All’inizio questo è un vantaggio, perché ti permette di essere efficace, di non sprecare energie, di mantenere un equilibrio costante, ma col tempo questa stessa stabilità inizia a trasformarsi, non cambia fuori, cambia dentro, cambia il modo in cui la vivi, perché ciò che prima era fluido inizia a diventare rigido, ciò che prima ti semplificava la vita inizia a limitarla, e questa trasformazione è così graduale che non la noti subito. Continui a fare le stesse cose, nello stesso modo, con gli stessi risultati, ma qualcosa dentro si sposta, come se quella prevedibilità iniziasse a pesare invece di aiutare.
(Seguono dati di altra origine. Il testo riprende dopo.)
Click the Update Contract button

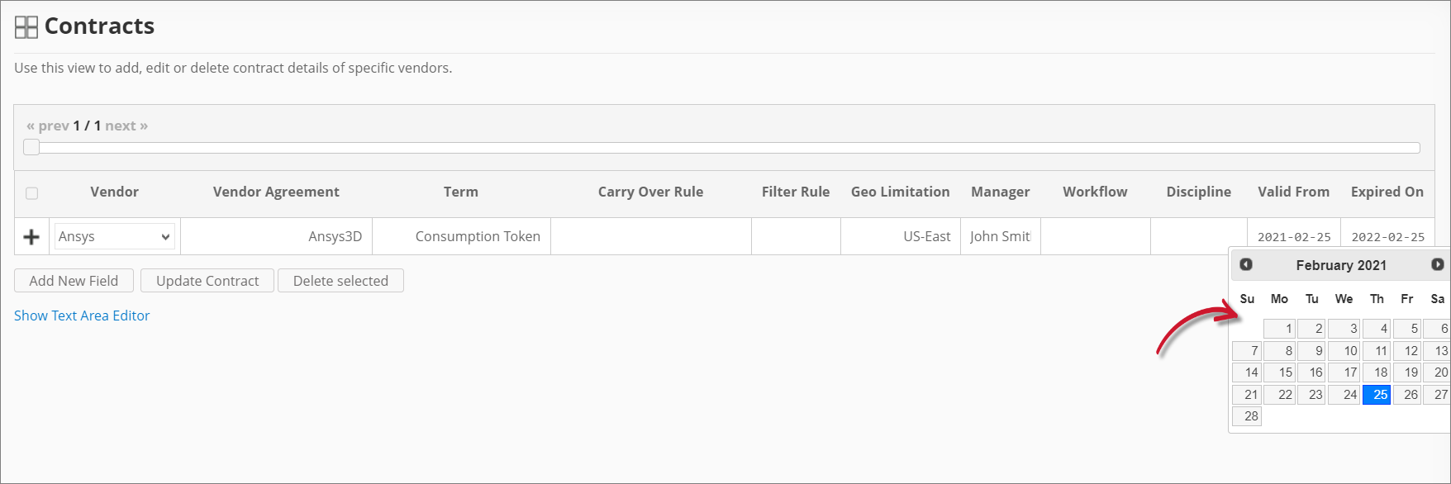(x=207, y=281)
Uno degli aspetti più forti della zona di comfort lavorativa limitante è proprio il fatto che non ti costringe a cambiare, non crea urgenza, non genera crisi evidenti, e proprio per questo può durare a lungo, perché non hai un motivo forte per uscirne. Le giornate scorrono senza problemi, il lavoro viene svolto, le responsabilità vengono gestite, tutto continua a funzionare, e così restare diventa la scelta più semplice, non perché sia la migliore, ma perché è quella che richiede meno sforzo.
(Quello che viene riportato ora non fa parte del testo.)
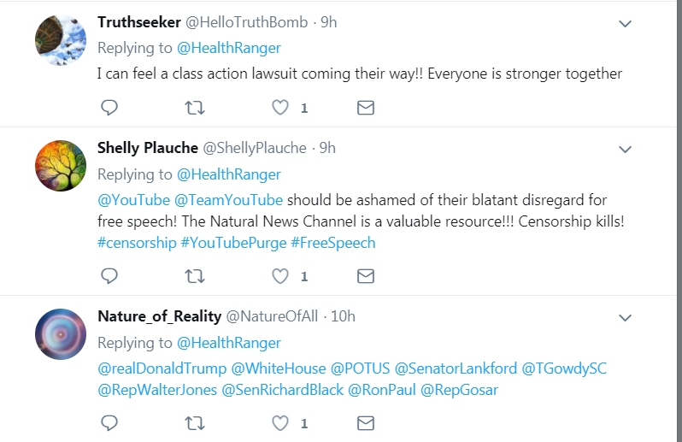Expand more options on Truthseeker's tweet
This screenshot has width=682, height=442.
(x=625, y=23)
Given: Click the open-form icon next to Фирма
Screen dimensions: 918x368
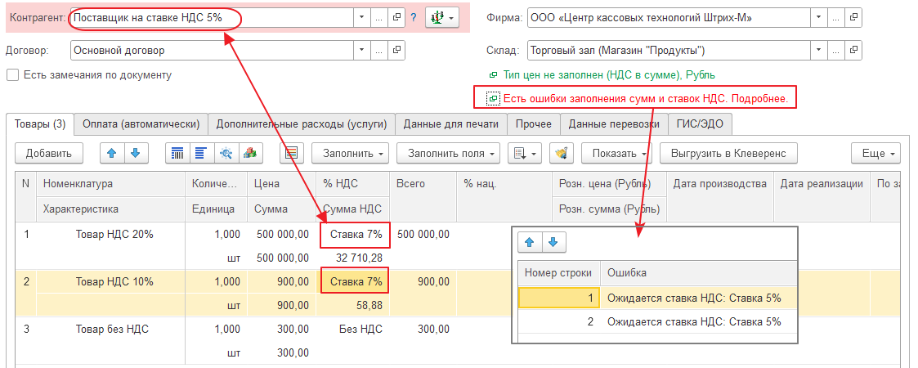Looking at the screenshot, I should click(853, 17).
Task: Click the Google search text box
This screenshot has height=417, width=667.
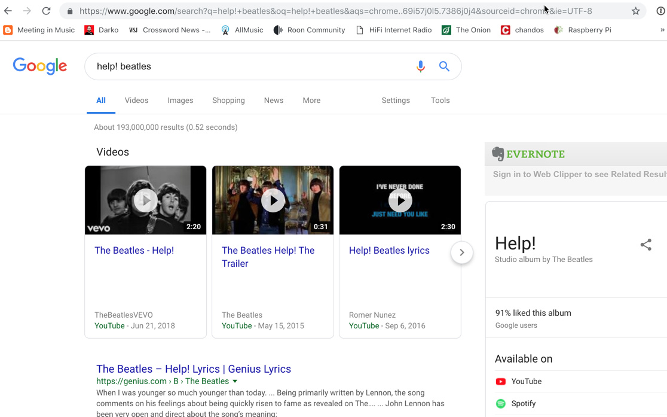Action: pos(251,66)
Nel frattempo però la tua mente si adatta sempre di più a quel sistema, riduce la ricerca, riduce l’esplorazione, si concentra su ciò che conosce, su ciò che sa già gestire, e questo crea una chiusura progressiva, non nel senso di incapacità, ma nel senso di abitudine. Più resti dentro quella zona, meno senti la necessità di uscirne, meno immagini alternative, meno metti in discussione ciò che stai vivendo, e così la possibilità di cambiamento si allontana, non perché non esista, ma perché non viene più considerata.

Questa condizione crea una forma di stabilità che però non evolve, una continuità che non cresce, e nel lungo periodo questo può generare una sensazione di stagnazione, non immediata, non evidente, ma costante, come se stessi mantenendo invece che costruendo, come se stessi ripetendo invece che avanzare. Non è una perdita, è una mancanza di movimento, ed è proprio questa mancanza che nel tempo può diventare pesante.
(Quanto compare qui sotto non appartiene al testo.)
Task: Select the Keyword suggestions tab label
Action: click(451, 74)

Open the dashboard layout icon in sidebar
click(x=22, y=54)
A un certo punto però qualcosa cambia, non nel sistema ma nella tua percezione, inizi a vedere quella zona per quello che è, non più solo come protezione ma anche come limite, inizi a riconoscere che ciò che ti tiene al sicuro ti sta anche impedendo di muoverti, e questa consapevolezza è il primo vero passo, perché nel momento in cui la vedi smetti di viverla in modo automatico. Non significa che esci subito, non significa che cambi tutto, ma cambia il modo in cui la percepisci, non è più neutra, diventa qualcosa che puoi osservare, e ciò che osservi può essere modificato. Nel momento in cui inizi a creare anche solo una piccola variazione, anche solo uno spazio diverso dentro quella struttura, qualcosa si riattiva, la mente torna a cercare, a immaginare, a considerare possibilità che prima non vedeva, e anche se il cambiamento non è immediato, anche se resta interno per un po’, hai già interrotto la continuità, hai già aperto una direzione, perché la zona di comfort lavorativa limitante non è un posto da cui scappare, è uno spazio da rendere consapevole, e quando lo diventa, smette di essere una gabbia e torna a essere una scelta.